Day 4 started out with rain. We ducked into the Revelstoke Railway Museum before heading for the Upper Arrow Lakes ferry, about 1 hour drive away. The museum was definitely worth-while. We had to run through the outside part though, because it was quite wet!! The ferry ride was nice. The sky was overcast, but that gives a different view of the scenery all around you. Kind of mystical. We drove to our B&B in Nelson. The Cloudside Inn is just what the name promises. We had to climb many steps to reach our “penthouse suite” in the B&B. But was it ever worth-while! Too bad it was raining so we could not enjoy as much of Nelson as we had hoped. But we found a wonderful little restaurant, the “All Seasons Café” (it took a while to find it as it was quite tucked away).
Next day promised to be a better day. Our itinerary showed we were heading for Summerland in the Okanagan. On the way we checked out Paulson Bridge (go down to the bottom of the page on this link to read about Paulson Bridge), about 16 km north of Christina Lake as well as Christina Lake itself. We stopped and wandered around the small town of Greenwood, with its wild west atmosphere. The sun was shining happily by this time. On we went, to Osoyoos. We almost ended up living there, about 27 years ago. It was a small, sleepy, desert town then. After soaking up sun and sights (and the 26°C), we drove to our next destination: Summerland.
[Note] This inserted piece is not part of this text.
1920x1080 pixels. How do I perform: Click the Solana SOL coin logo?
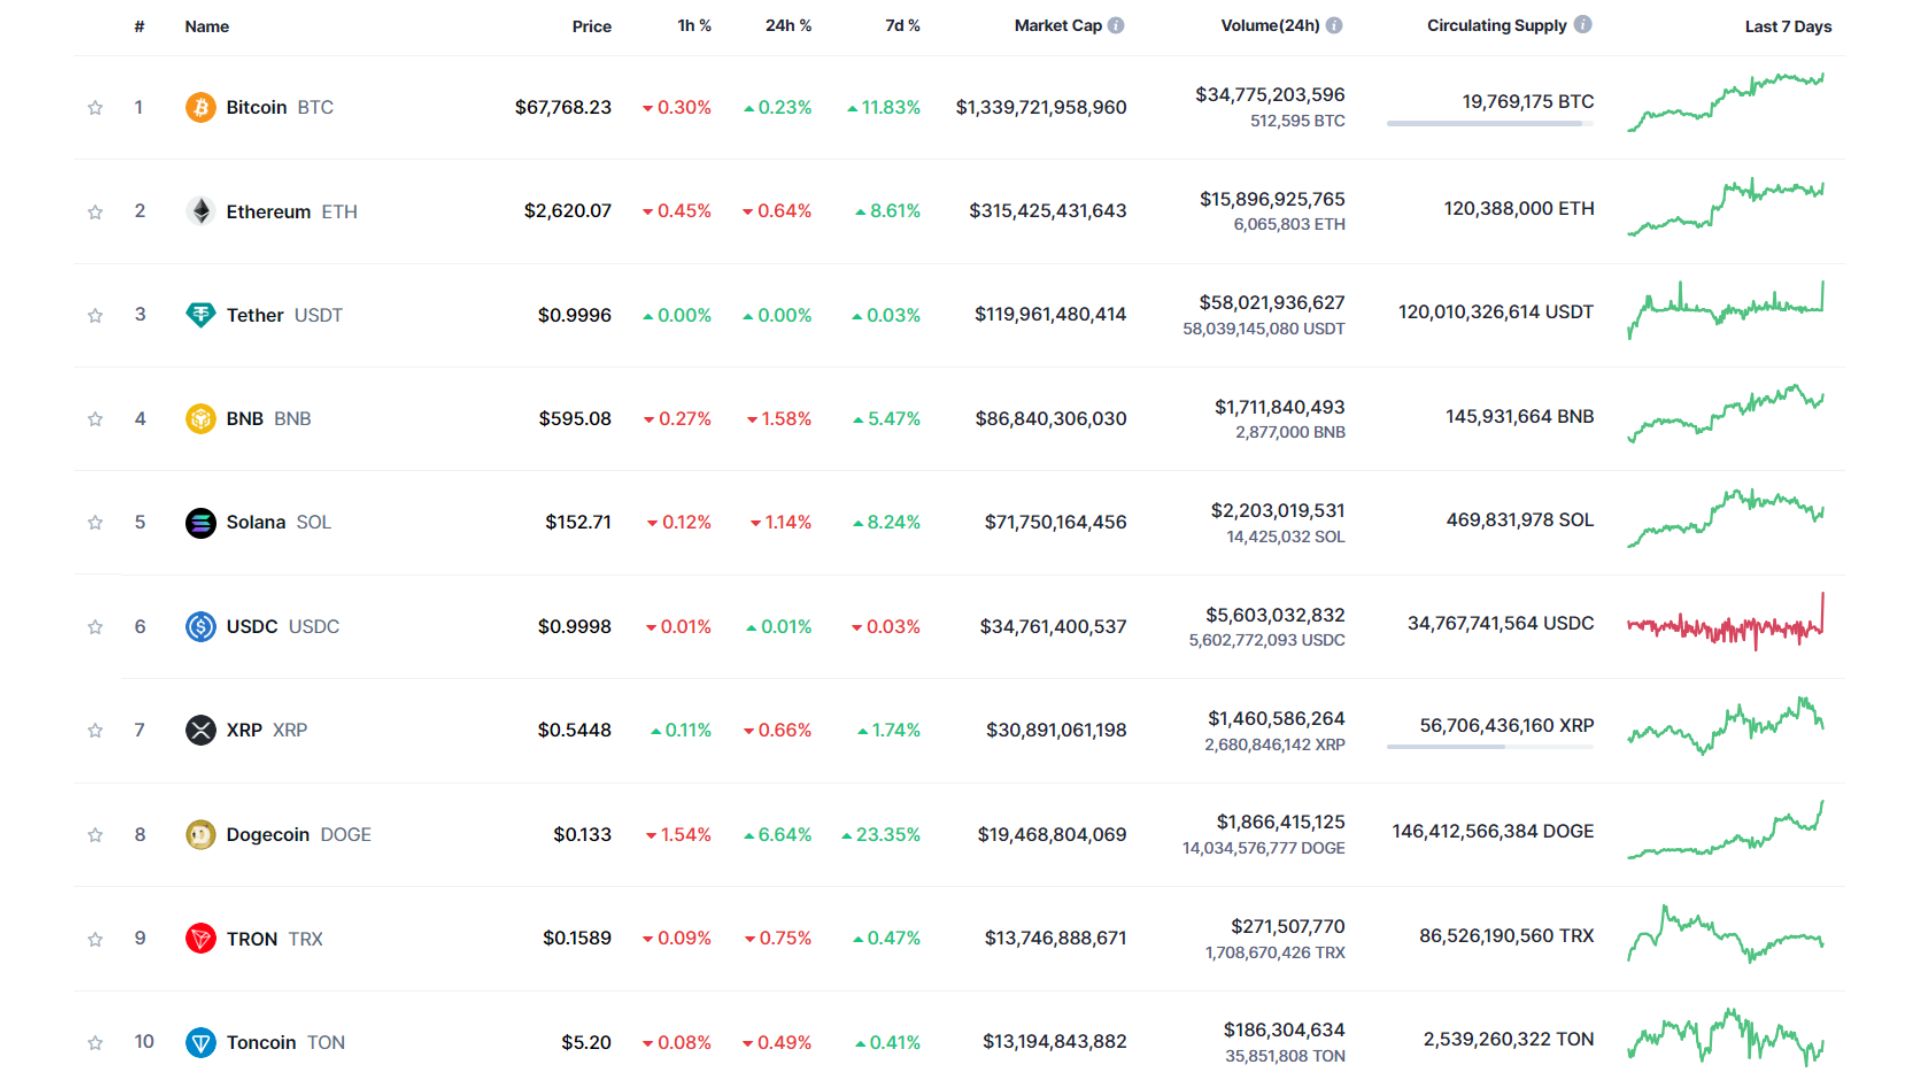[x=201, y=521]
I am quoting here what is written on the sign, high above Osoyoos:
“A valley north and south, a sand spit east and west – this was the crossroads of the centuries. First Nations travelled these lands for millenia. Large rocks laid by these early travellers created a bridge between the lake shores. Down the valley on historic trails came the laden horses of the Fur Brigades from 1824 to 1848. Later, miners, ranchers and settlers streamed northward. The historic Dewdney Trail crossed the sand spit on its way to the distant eastern gold fields and the legendary Wild Horse country. Routes of the past – highways of today”.